Myth 7: You shouldn't give a vaccine to a child who has a cold.
It's reasonable to think that a sick child would be more likely to have a bad reaction to a vaccine or that it might present an added burden to her immune system if she's fighting off a cold. Yet studies show that having a mild illness doesn't affect a child's ability to react appropriately to the vaccine.
"Certainly if a child comes in with a fever of 102 and a rip-snorting ear infection, it's not the best time for a vaccine," says Dr. Rennels. "But a low-grade fever, mild respiratory infection, or a little diarrhea shouldn't be reasons to delay one, especially if the illness is on the way out."

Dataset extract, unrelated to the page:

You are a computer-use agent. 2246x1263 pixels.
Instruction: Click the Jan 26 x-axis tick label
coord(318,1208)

Of course, vaccines can themselves trigger side effects, including fever and rash, as well as soreness at the site of the injection, but these are rarely cause for alarm. The five-in-one Pediarix is more likely to cause a low fever than the individual shots are, but many moms say the fewer injections for their child, the better. Call your doctor right away if your child has hives (which can indicate an allergic reaction), a fever of 105 degrees or higher, or convulsions.

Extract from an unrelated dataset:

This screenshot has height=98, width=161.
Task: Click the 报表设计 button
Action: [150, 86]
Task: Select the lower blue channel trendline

Myth 8: I had chicken pox when I was a kid and it isn't a big deal.
Like several common childhood diseases, chicken pox isn't a big deal for most kids. "But on rare occasions children can die from it," Dr. Rennels observes.

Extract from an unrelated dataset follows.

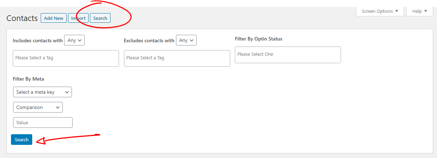Open the Excludes contacts Any dropdown

pos(186,40)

Before the vaccine was introduced, many children were hospitalized each year with serious complications, including pneumonia and dangerous skin infections. "Chicken pox lesions can become infected with staph, including necrotizing fasciitis -- the 'flesh-eating' bacteria," says Dr. Rennels. Getting the vaccine is especially important now that less of the chicken pox virus is in circulation. "Children who don't get chicken pox or the vaccine are at risk of getting it as an adult, which is a much more serious illness."